正直、何のことかさっぱりわかりませんね。。。もう少し具体的に説明すると、「継承」はあるクラス定義を別のクラスとして再定義することです。
2.テキストボックスをカスタマイズしてみる
では実際に既存のコンポーネントを継承元としてカスタマイズしてみましょう。準備ですが、フォームファイルとクラスファイルを用意します。命名で迷う人は、例として、以下の画像の様に作ってみて下さい。
それではレッツゴーです!
Imports System.Windows.Forms
Public Class NewTextBox
Inherits TextBox
End Class
えっ!?これだけ!?と思う方がいると思いますが、継承自体はこれで出来ます。「Inherits(=日本語で”継承”の意味)」を記述して、「TextBox」って書いてるだけじゃん!そうなんです。記述の内容は、「新しく作成したNewTextBoxを、既存コンポーネントのTextBoxから継承しますよ」という意味です。

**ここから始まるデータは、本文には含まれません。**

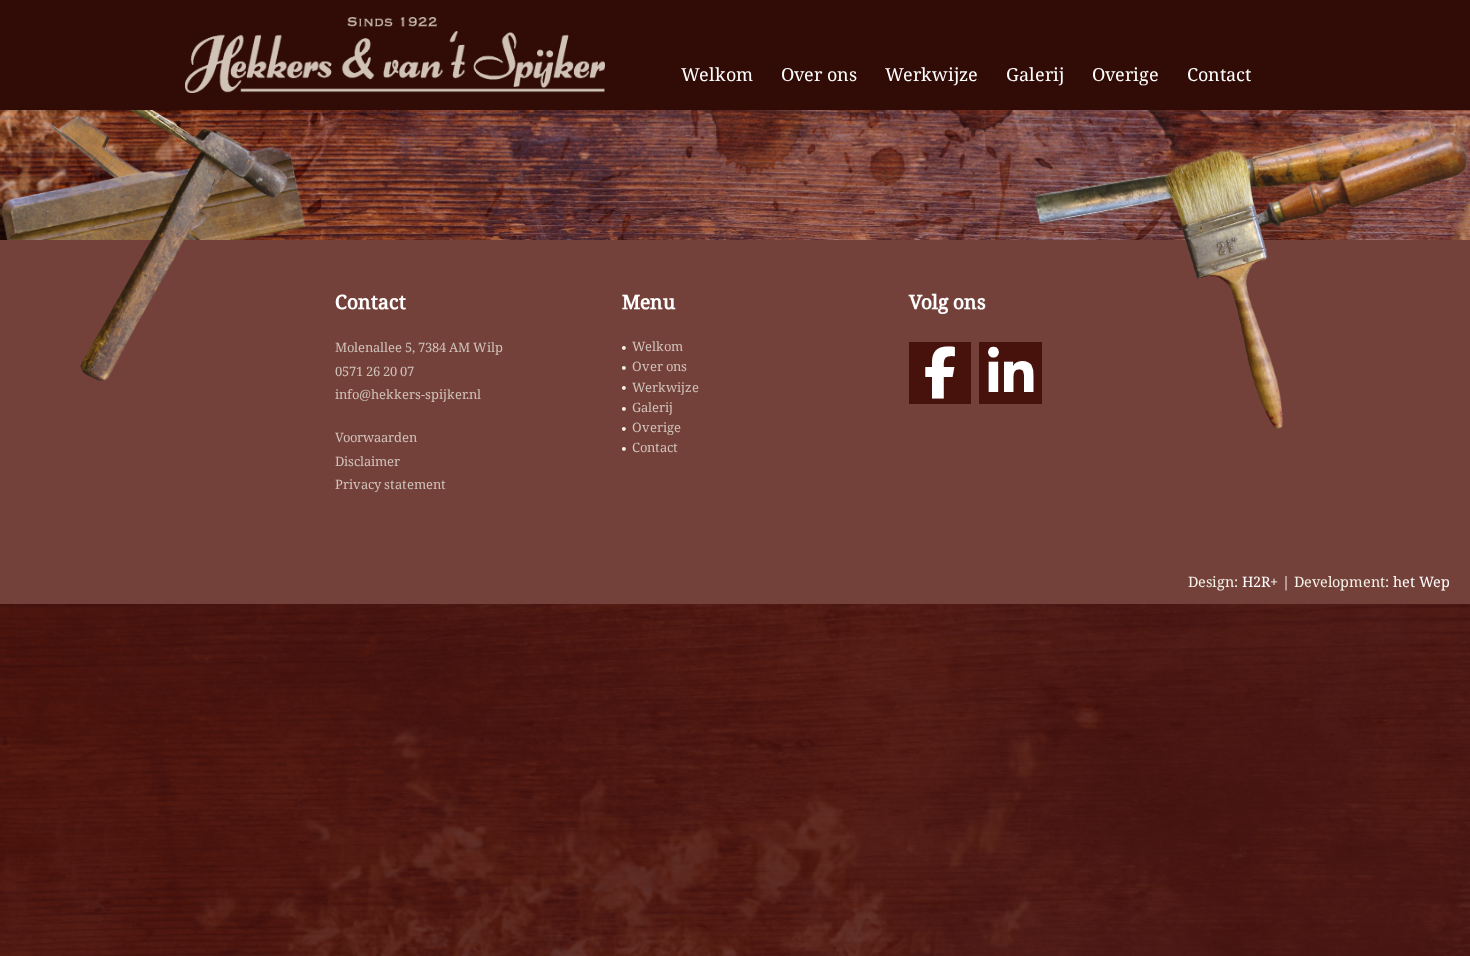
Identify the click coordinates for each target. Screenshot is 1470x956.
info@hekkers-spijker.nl (408, 394)
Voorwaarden (376, 437)
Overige (1125, 74)
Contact (1219, 74)
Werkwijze (931, 74)
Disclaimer (367, 461)
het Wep (1421, 581)
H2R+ (1260, 581)
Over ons (819, 74)
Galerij (1035, 74)
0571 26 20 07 (374, 371)
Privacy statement (390, 484)
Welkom (717, 74)
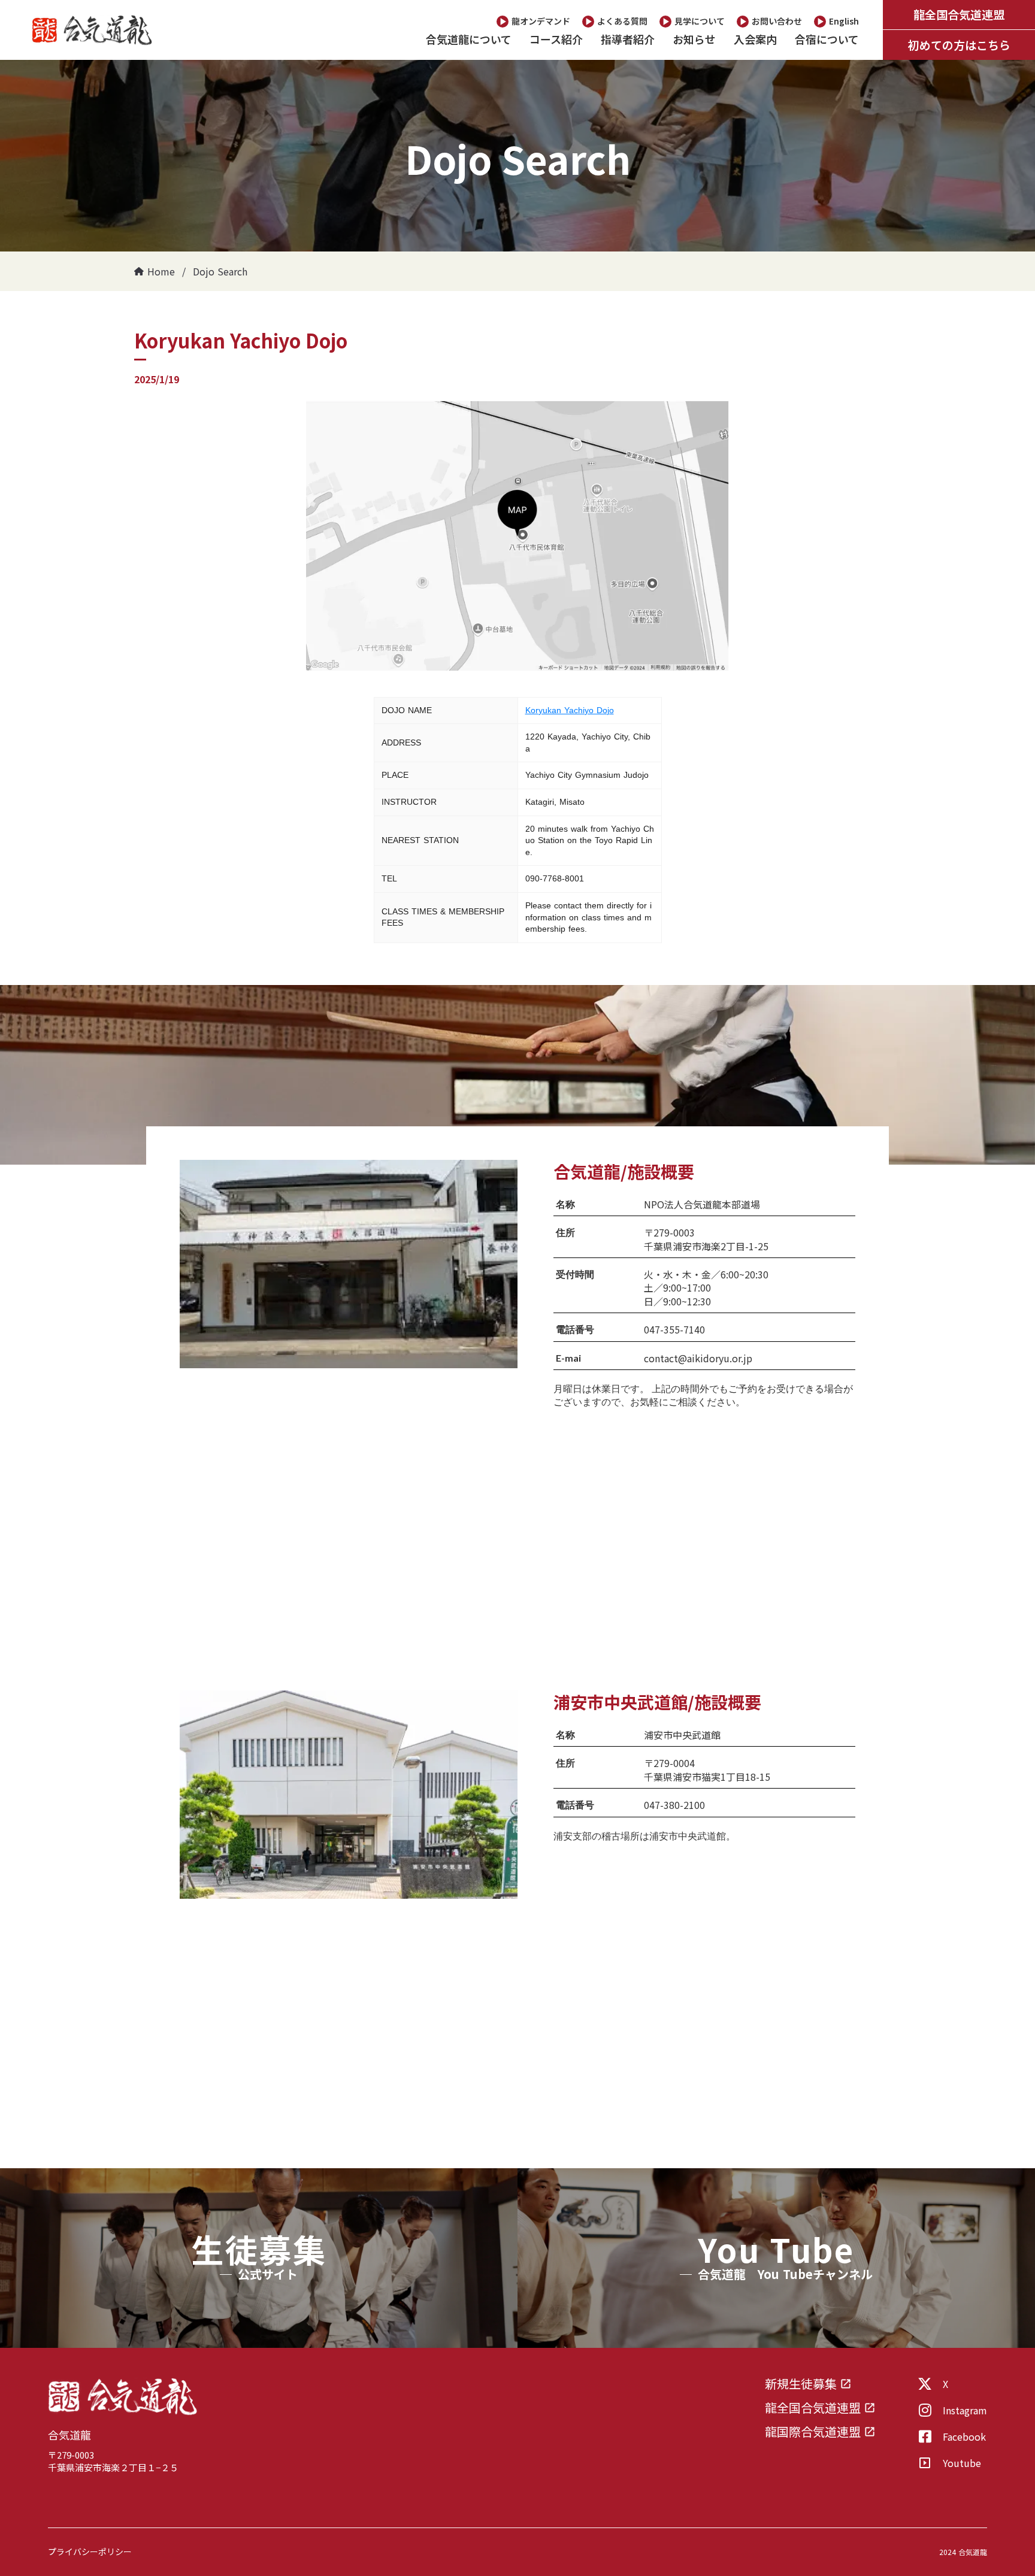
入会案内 (755, 39)
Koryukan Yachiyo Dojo (569, 710)
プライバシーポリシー (90, 2551)
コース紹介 (556, 39)
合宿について (827, 39)
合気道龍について (469, 39)
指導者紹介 (628, 39)
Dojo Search (220, 271)
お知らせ (694, 39)
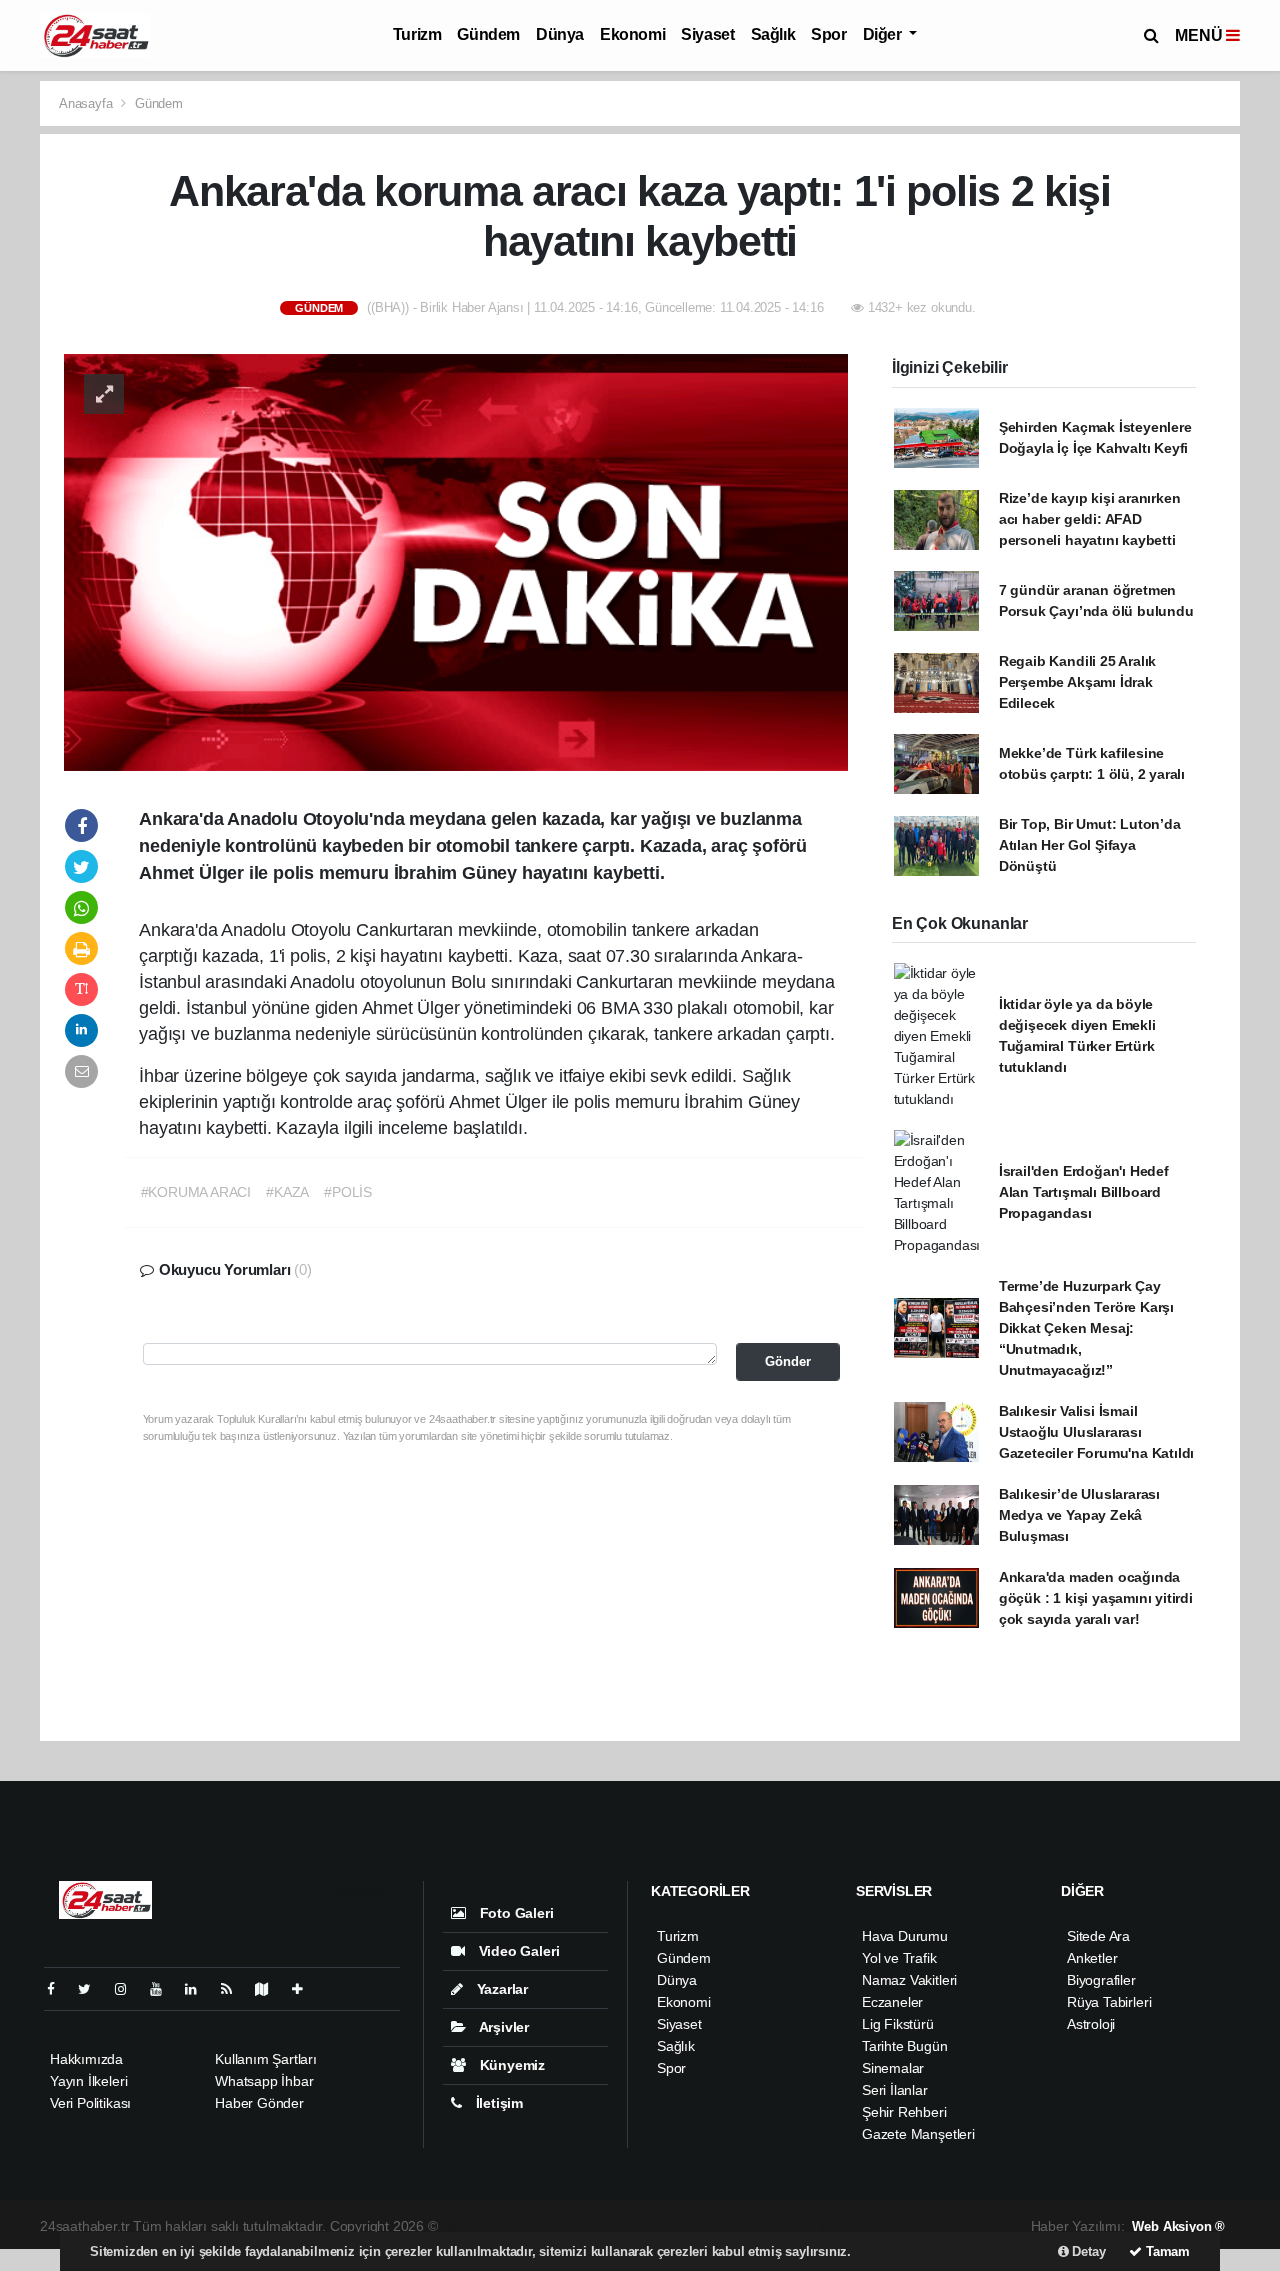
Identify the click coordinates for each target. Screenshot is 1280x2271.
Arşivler (502, 2027)
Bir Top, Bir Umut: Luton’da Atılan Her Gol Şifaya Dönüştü (1090, 845)
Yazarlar (500, 1989)
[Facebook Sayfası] (59, 1989)
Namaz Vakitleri (909, 1980)
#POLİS (348, 1192)
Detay (1087, 2251)
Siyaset (707, 34)
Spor (828, 34)
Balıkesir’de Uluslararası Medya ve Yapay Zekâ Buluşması (1079, 1515)
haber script (816, 2226)
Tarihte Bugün (905, 2046)
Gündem (488, 34)
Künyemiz (510, 2065)
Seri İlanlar (895, 2090)
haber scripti (651, 2226)
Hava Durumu (905, 1936)
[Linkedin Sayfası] (199, 1989)
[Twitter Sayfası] (92, 1989)
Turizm (417, 34)
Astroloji (1091, 2024)
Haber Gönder (259, 2103)
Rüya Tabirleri (1109, 2002)
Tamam (1166, 2251)
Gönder (788, 1362)
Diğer (884, 34)
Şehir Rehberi (904, 2112)
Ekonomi (632, 34)
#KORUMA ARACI (196, 1192)
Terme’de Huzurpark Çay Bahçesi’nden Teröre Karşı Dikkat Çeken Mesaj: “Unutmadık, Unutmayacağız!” (1086, 1328)
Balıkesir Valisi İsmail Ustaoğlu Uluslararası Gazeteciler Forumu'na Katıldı (1096, 1432)
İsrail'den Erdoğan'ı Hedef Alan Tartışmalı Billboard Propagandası (1084, 1192)
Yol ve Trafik (899, 1958)
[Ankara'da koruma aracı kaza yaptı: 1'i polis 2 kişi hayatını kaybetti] (456, 561)
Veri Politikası (90, 2103)
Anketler (1092, 1958)
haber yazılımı (485, 2226)
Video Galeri (517, 1951)
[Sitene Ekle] (305, 1989)
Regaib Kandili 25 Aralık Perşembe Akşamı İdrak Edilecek (1077, 682)
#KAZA (287, 1192)
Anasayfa (87, 103)
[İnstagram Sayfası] (129, 1989)
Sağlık (773, 34)
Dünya (560, 34)
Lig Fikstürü (898, 2024)
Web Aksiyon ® (1178, 2226)
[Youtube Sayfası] (164, 1989)
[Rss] (234, 1989)
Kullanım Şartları (266, 2059)
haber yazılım (735, 2226)
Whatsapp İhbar (264, 2081)
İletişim (497, 2103)
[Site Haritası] (270, 1989)
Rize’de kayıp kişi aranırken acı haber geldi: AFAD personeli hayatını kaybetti (1090, 519)
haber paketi (571, 2226)
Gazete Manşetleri (918, 2134)
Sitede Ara (1098, 1936)
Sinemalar (893, 2068)
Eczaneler (892, 2002)
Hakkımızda (86, 2059)
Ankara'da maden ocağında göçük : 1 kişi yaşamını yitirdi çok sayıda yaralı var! (1096, 1598)
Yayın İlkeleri (88, 2081)
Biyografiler (1101, 1980)
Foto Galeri (515, 1913)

でも、これだけではTextBoxとまったく同じことしかできないので、メソッドのオーバーライドが必要です。
Imports System.ComponentModel
Imports System.Windows.Forms
Public Class NewTextBox
Inherits TextBox
Private Sub NewTextBox_Validating(sender As Object, e As CancelEventArgs) Handles Me.Validating
If Me.Text = "" Then
MessageBox.Show("何か書いて!")
End If
End Sub
End Class
Validatingイベントの中に自分で記載してみました。機能としては、テキストボックスからフォーカスを外そうとするときに、入力チェックのイベントが起こり、テキストボックスの中身が空っぽであれば、メッセージを表示するというだけの簡単なものです。これをフォームに貼り付けます。フォーカスが外したいので、ボタンもこしらえておきます。
さあ動かしてみましょう。うまく出来ていれば、テキストボックスがブランクの状態でフォーカスを外そうとしたらメッセージが出てくるはずです。ドキドキ。
まだフォーカスが当たっているので、このままボタンを押してみましょう。
おっ!ちゃんとメッセージが出てきましたね!これでOKです。
まとめ
・既存コンポーネントを継承してカスタマイズしたいときは、Inheritsを使用する。・継承元クラスのメソッドをオーバーライドすれば、自作メソッドが作れる。
今回は簡単なコンポーネントのカスタマイズでしたが、機会があれば、もう少し便利な方法を紹介したいと思います。